My actual workflow is straightforward. I keep a window open alongside my editor. When I hit something I want help with, I describe it in plain language, look at what comes back, and then write the code myself informed by the response. It’s slower than autocomplete. It produces better code, at least for me.
For n8n workflows specifically, this gap matters even more. Automation logic that’s subtly wrong is harder to catch than code that’s subtly wrong, because you’re often not watching it run line by line. I’d rather think through the LLM’s suggestion before building it into a workflow than discover three runs later that it’s been doing the wrong thing.
The Tasks Where It’s Actually Worth It
Not everything benefits equally from a local model. Here’s where I’ve found consistent value:
Debugging unfamiliar errors. When I hit an error message I don’t immediately recognize, describing the full context to a local model is faster than searching for it and usually more useful than the first three Stack Overflow results. The model can see the specific combination of factors, the library version, the surrounding code, the environment, in a way that a search can’t.
Writing n8n workflow logic. Before I build a node sequence, I’ll describe what I want to accomplish and ask the model to think through potential edge cases. It catches things I haven’t considered. Not always, but often enough that it’s become a standard step.

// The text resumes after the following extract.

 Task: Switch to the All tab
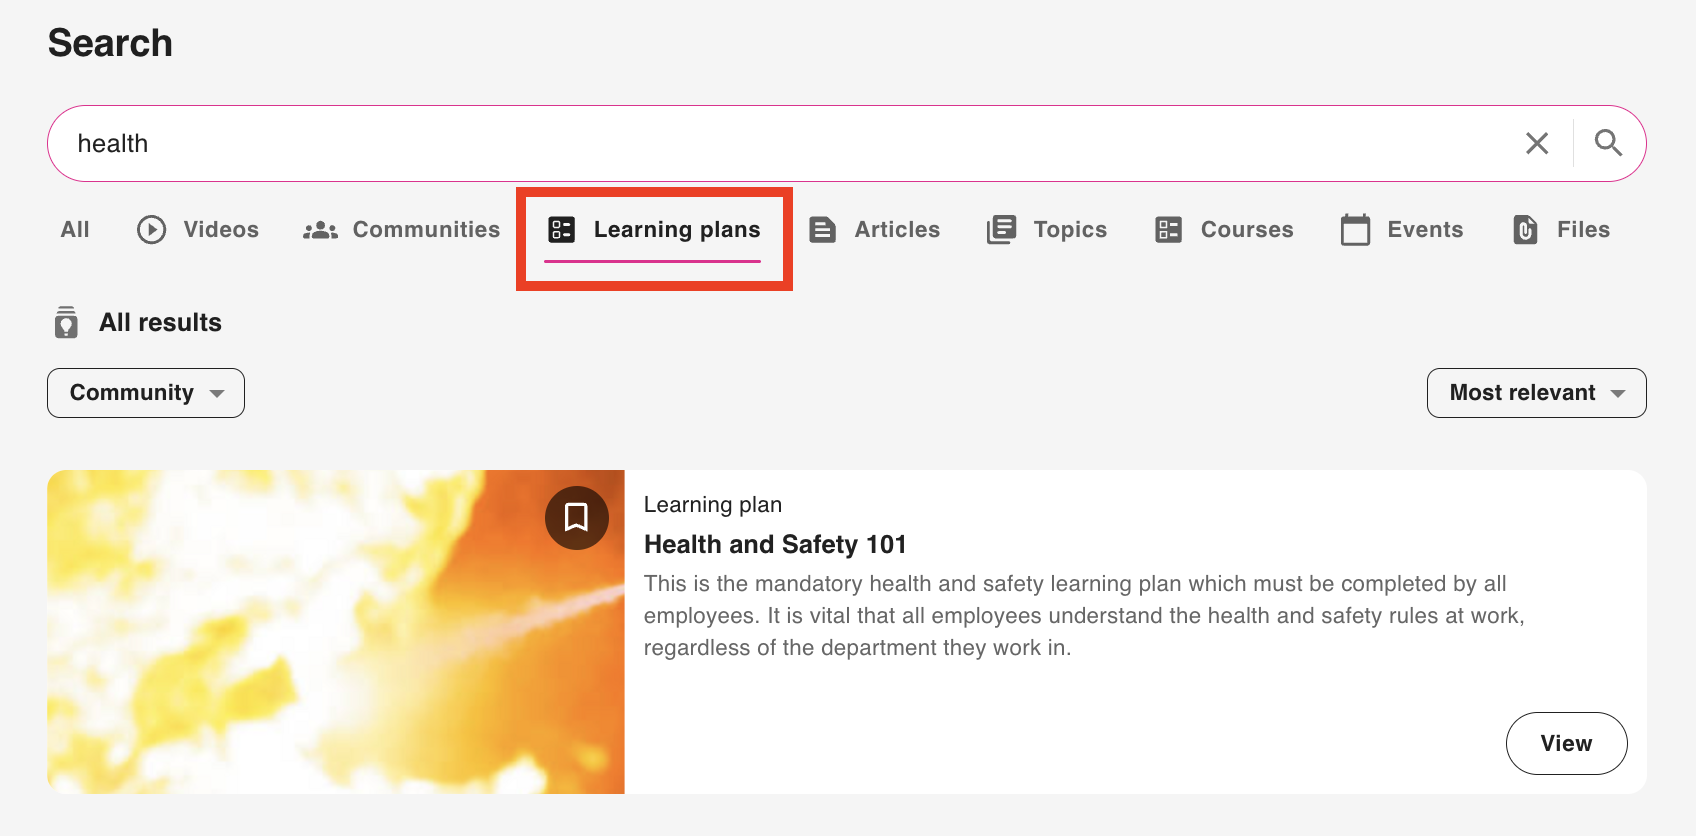tap(75, 230)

Code review on my own work. Pasting a function and asking “what’s wrong with this” or “how would you improve this” produces useful feedback more often than I expected. It’s not a replacement for a human reviewer, but for solo projects it fills a real gap.
Understanding code I didn’t write. Drop in a complex function from a library’s source code and ask for an explanation. This has saved me significant time when working with dependencies that have minimal documentation.
What I’ve Stopped Doing
I no longer ask local models to generate complete features from scratch. The output needs enough review and rewriting that it’s usually faster to write it myself. The value is in the conversation, not in copying the output directly.

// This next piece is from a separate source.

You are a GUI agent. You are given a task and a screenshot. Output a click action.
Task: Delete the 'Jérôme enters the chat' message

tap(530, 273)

I’ve also stopped trying to run the largest model I can fit in memory. Bigger isn’t always better for development tasks. A 7B or 14B model that responds in two seconds is more useful in practice than a 30B model that takes fifteen seconds per response and makes me lose my train of thought.
Setup, Briefly
For the desktop, I use Ollama on Windows with the Arc B580. Ollama’s Windows support has gotten solid, and Arc GPU offloading works out of the box for most models now, no manual configuration required. I pull models with ollama pull and query them from the terminal.
On the laptop, I use LM Studio for its interface when I want to compare model responses quickly, and Ollama when I’m in the terminal anyway. CPU inference on the 7735HS is usable for 7B models. Anything larger and the wait becomes disruptive.

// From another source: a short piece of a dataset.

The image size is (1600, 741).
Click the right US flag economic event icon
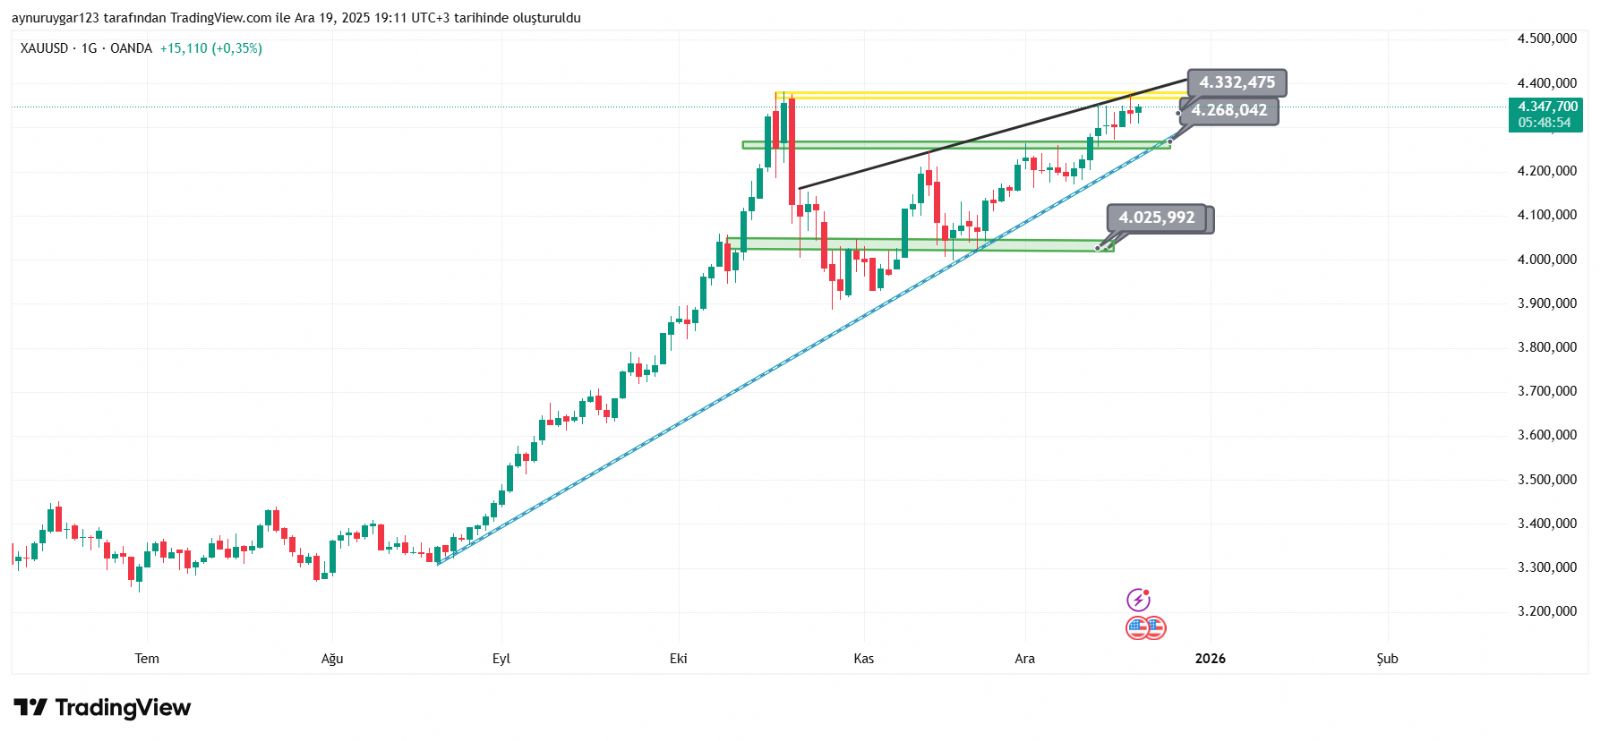tap(1155, 628)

If you’re starting from nothing, install Ollama, pull qwen2.5-coder:14b if your hardware can handle it or qwen2.5-coder:7b if you’re on a budget, and spend a week using it for debugging and code review before you decide whether it’s worth going deeper. That’s the honest recommendation.
Is It Worth It?
For web developers specifically, yes, with realistic expectations. Local LLMs are not going to write your application for you. They are genuinely useful as a thinking partner that’s always available, costs nothing per query, and keeps your code on your machine.
The privacy argument is real for some projects. The cost argument matters if you’re doing a high volume of queries. But honestly, the most underrated benefit is availability: no rate limits, no API downtime, no waiting for a response to come back from a server somewhere. It’s just there when you need it.
But if you prefer other solutions for writing your code, you can also use Github Copilot directly in VS Code and create any web application you can imagine, and now it’s even easier with autopilot mode.
The setup takes an afternoon. After that it’s just another tool in the workflow.